5  Word Tokenization

5.1 Word tokenization with LatinCy

# Imports & setup

import spacy
from pprint import pprint
nlp = spacy.load('la_core_web_md')
text = "Haec narrantur a poetis de Perseo. Perseus filius erat Iovis, maximi deorum. Avus eius Acrisius appellabatur."
doc = nlp(text)
print(doc)
Haec narrantur a poetis de Perseo. Perseus filius erat Iovis, maximi deorum. Avus eius Acrisius appellabatur.

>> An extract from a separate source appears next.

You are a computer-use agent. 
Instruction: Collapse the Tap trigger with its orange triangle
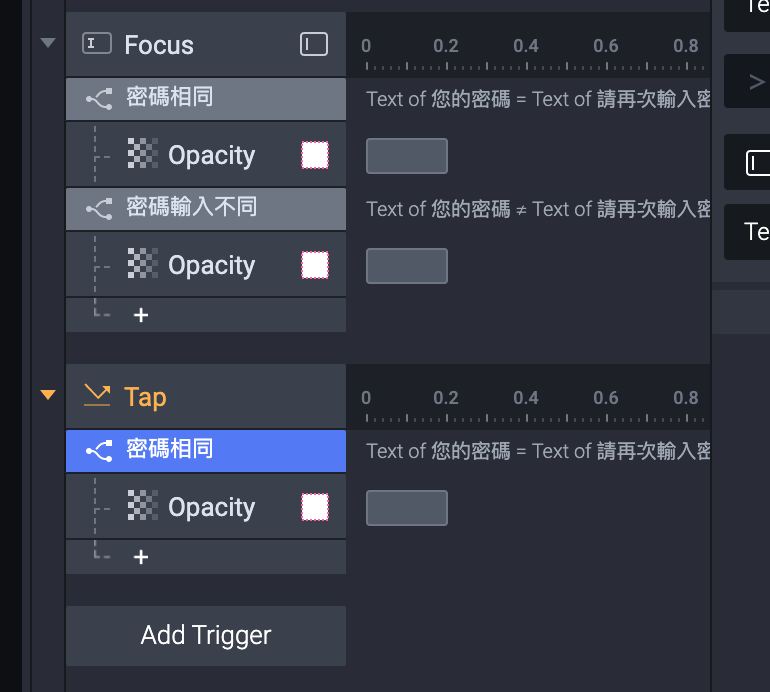48,394
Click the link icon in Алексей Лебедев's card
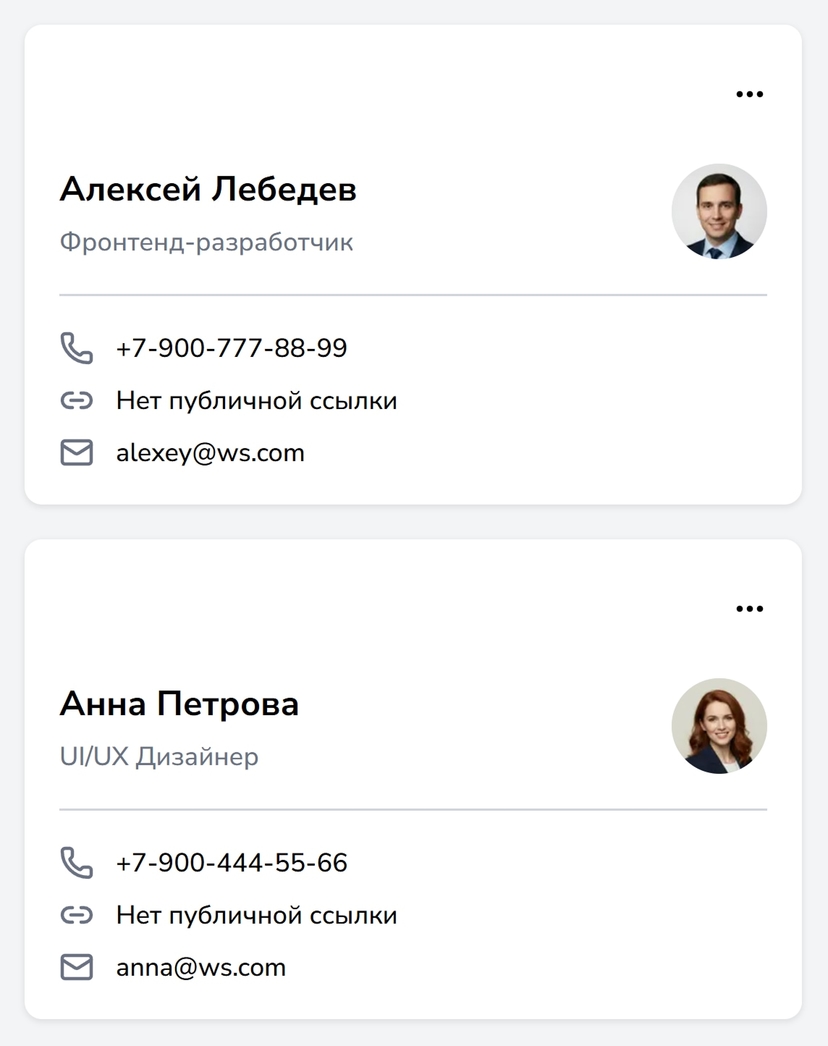Screen dimensions: 828x1046 [x=77, y=400]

Word tokenization is the task of splitting a text into words (and wordlike units like punctuation, numbers, etc.). For the LatinCy models, tokenization is the fundamental pipeline component on which all other components depend. SpaCy uses non-destructive, “canonical” tokenization, i.e. non-destructive, in that the original text can be untokenized, so to speak, based on Token annotations and canonical in that indices are assigned to each token during this process and these indices are used to refer to the tokens in other annotations. (Tokens can be separated or merged, but this requires the user to actively undo and redefine the tokenization output.) LatinCy uses a modified version of the default spaCy tokenizer that recognizes and splits enlitic -que using a rules-based process. (NB: It is in the LatinCy development plan to move enclitic splitting to a separate post-tokenization component.)

The spaCy Doc object is an iterable and tokens are the iteration unit.

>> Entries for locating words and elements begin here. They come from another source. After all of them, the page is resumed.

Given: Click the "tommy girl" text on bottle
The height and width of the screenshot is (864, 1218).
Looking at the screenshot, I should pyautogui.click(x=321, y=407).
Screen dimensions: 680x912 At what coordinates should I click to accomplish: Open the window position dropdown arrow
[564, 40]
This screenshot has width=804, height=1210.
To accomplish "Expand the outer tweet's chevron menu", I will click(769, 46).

tokens = [item for item in doc]
print(tokens)
[Haec, narrantur, a, poetis, de, Perseo, ., Perseus, filius, erat, Iovis, ,, maximi, deorum, ., Avus, eius, Acrisius, appellabatur, .]
token = tokens[0]
print(type(token))
<class 'spacy.tokens.token.Token'>

The text content of a Token object can be retrieved with the text attribute.

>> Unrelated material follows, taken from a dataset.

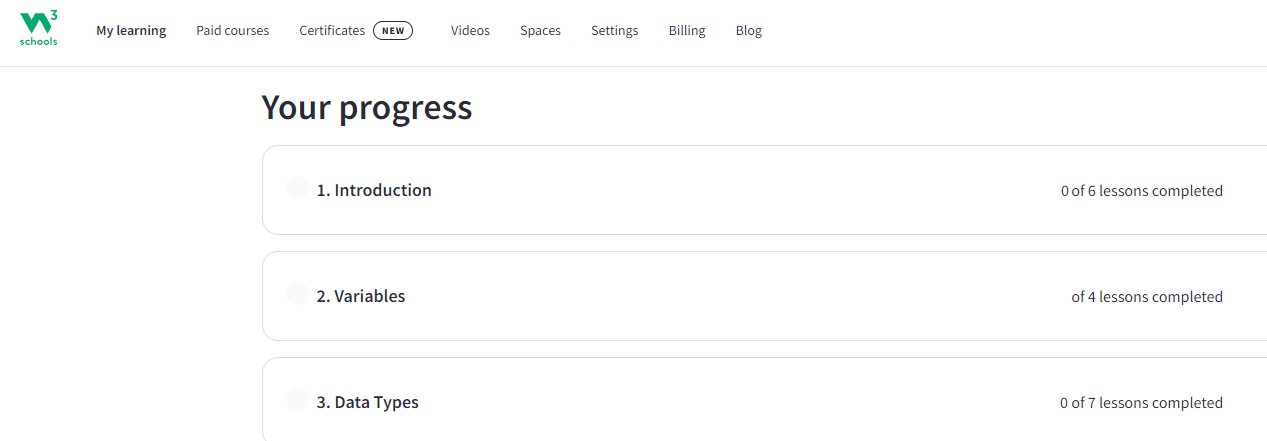Click the "of 4 lessons completed" text

pos(1146,297)
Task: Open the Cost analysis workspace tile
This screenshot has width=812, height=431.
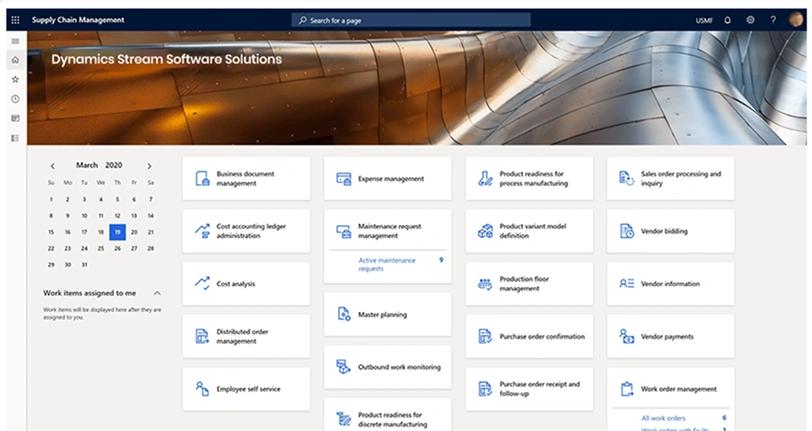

for i, token in enumerate(tokens, 1):
    print(f'{i}: {token.text}')
1: Haec
2: narrantur
3: a
4: poetis
5: de
6: Perseo
7: .
8: Perseus
9: filius
10: erat
11: Iovis
12: ,
13: maximi
14: deorum
15: .
16: Avus
17: eius
18: Acrisius
19: appellabatur
20: .

Note again that the token itself is a spaCy Token object and that the text attribute returns a Python string even though their representations in the Jupyter Notebook look the same.

token = tokens[0]
print(f'{type(token)} -> {token}')
print(f'{type(token.text)} -> {token.text}')
<class 'spacy.tokens.token.Token'> -> Haec
<class 'str'> -> Haec

5.1.2 Customization of the spaCy tokenizer in LatinCy

LatinCy aims to tokenize the que enclitic in Latin texts. As noted above this is currently done through a rule-based approach. Here is the custom tokenizer code (beginning at this line in the code) followed by a description of the process. Note that this process is based on the following recommendations in the spaCy documentation: https://spacy.io/usage/training#custom-tokenizer.

from spacy.util import registry, compile_suffix_regex

@registry.callbacks("customize_tokenizer")
def make_customize_tokenizer():
    def customize_tokenizer(nlp):
        suffixes = nlp.Defaults.suffixes + [
            "que",
            "qve",
        ]
        suffix_regex = compile_suffix_regex(suffixes)
        nlp.tokenizer.suffix_search = suffix_regex.search

        for item in que_exceptions:
            nlp.tokenizer.add_special_case(item, [{"ORTH": item}])
            nlp.tokenizer.add_special_case(item.lower(), [{"ORTH": item.lower()}])
            nlp.tokenizer.add_special_case(item.title(), [{"ORTH": item.title()}])
            nlp.tokenizer.add_special_case(item.upper(), [{"ORTH": item.upper()}])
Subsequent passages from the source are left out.